Doing that this time around, it was clear that my mistake was to overemphasize the demand side of the pricing equation for oil at the expense of the supply constraints that have pushed crude higher since this rally began in June. I still believe that monetary and fiscal policy here in the US and elsewhere in the developed world are going to cause a significant slowdown in growth, and maybe even a full-blown recession, which will cause a big drop in oil demand at some point. However, that hasn’t happened yet, and with both OPEC+ and market driven producers adjusting for the expectation of lower demand that hasn’t yet materialized, the market is even tighter now than it was a month ago.
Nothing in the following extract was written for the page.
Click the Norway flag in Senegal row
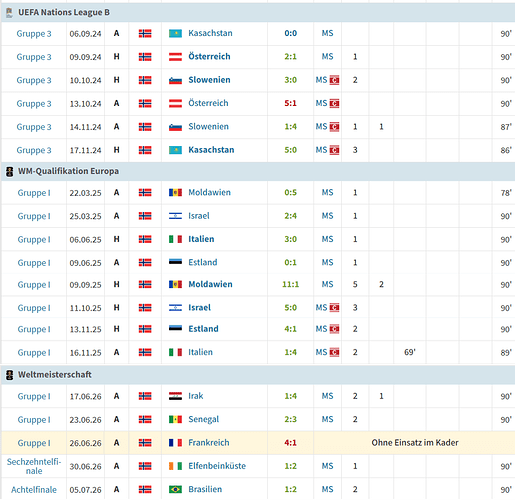 tap(145, 419)
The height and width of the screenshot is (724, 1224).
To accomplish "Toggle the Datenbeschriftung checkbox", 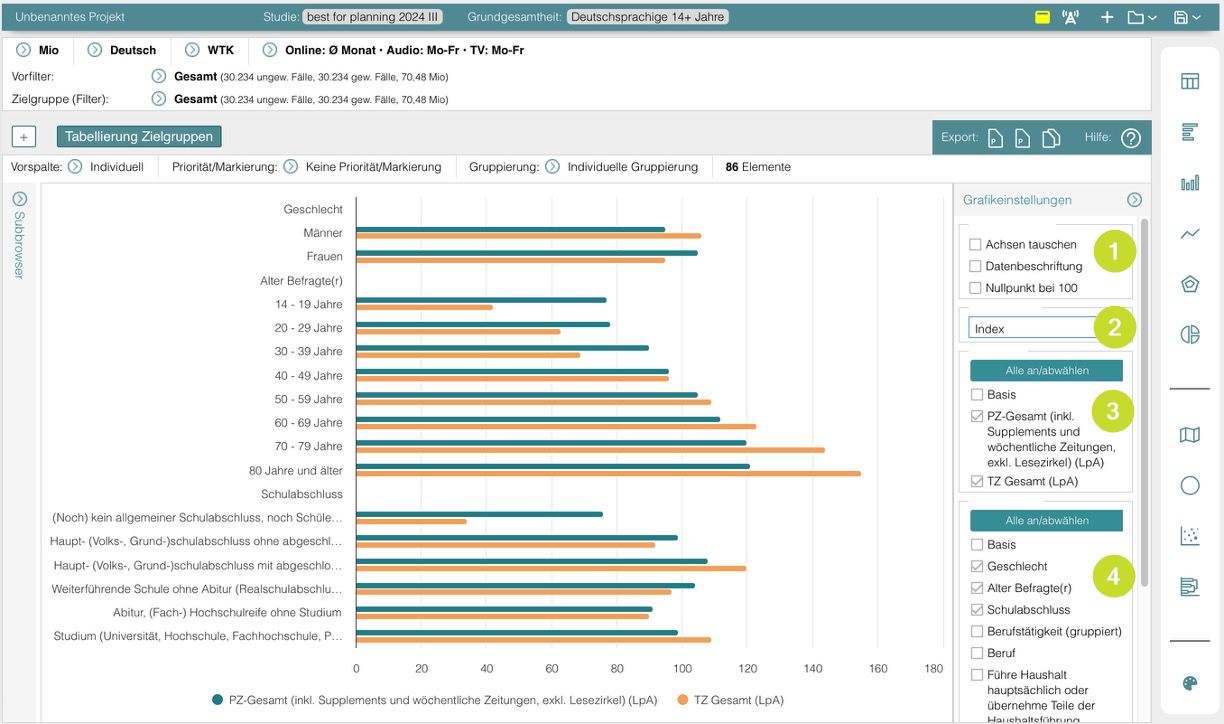I will tap(975, 267).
The obvious question, then, as I do my usual end of month review of the fundamentals that drive oil is, what next? Well, as I said, I still believe that higher interest rates globally, particularly after starting at such a low level where money was essentially free, have to cause a significant slowdown in economic activity. And I am also certain that most traders and investors, or at least those whose careers started before interest rates went to zero, believe it too. What they are betting on right now, though, is that the extraordinary slack in the US and global economies that was initially the result of a decade of ultra-loose monetary policy, and that was then was exacerbated by the pandemic, will continue to allow economies to absorb higher rates and will therefore delay that impact.
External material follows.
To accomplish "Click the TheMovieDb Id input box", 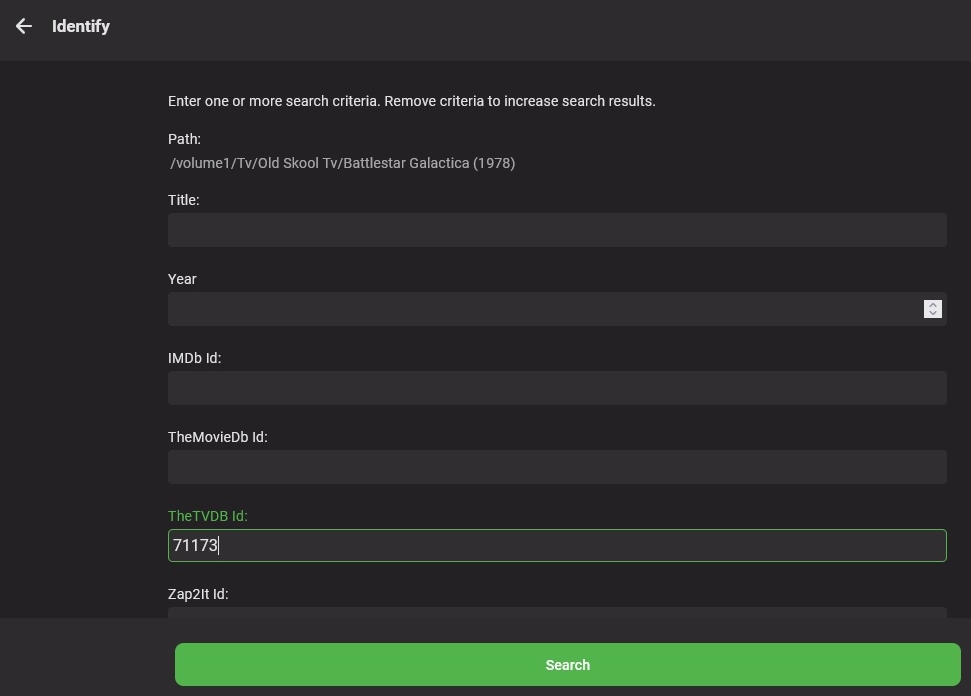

So, with that in mind, reaching the psychologically significant $100 level for WTI looks to be on the cards and, given the tendency of traders to push harder when the market gets close to those big round number levels, may well come quite quickly. That leaves me in an unusual situation. I am bearish overall but believe that the short-term outlook is quite bullish. That is a conundrum, but it is one I have faced many times before, and there are ways to trade it.
The key is to separate short and long term positions. I can take an underlying position that fits with my long-term bearish view, such as beginning to average into something like SCO, the 3x leveraged inverse crude ETF, but trade in the short term with a long bias, looking for that move to just above $100. That is not as silly as it may seem at first glance. The point is that I believe that oil will be lower at some point before too long, but what I don’t know is when that downward move will start. By taking two seemingly contrary positions, going short oil via something that I will hold for days or weeks with wide parameters, while trading futures with a long bias and tight parameters in time periods measured in minutes or maybe hours, I can position myself for a drop, but still make enough money to more than cover that should crude remain strong for a while.
That is what I intend to do during October. It may or may not work out, but you can be sure of one thing. If it doesn’t you won’t find me hiding from my misjudgment or pretending that I never said what I did. I will admit it, reassess, and move on. Doing that has served me well over forty years in financial markets, and I see no reason to stop now.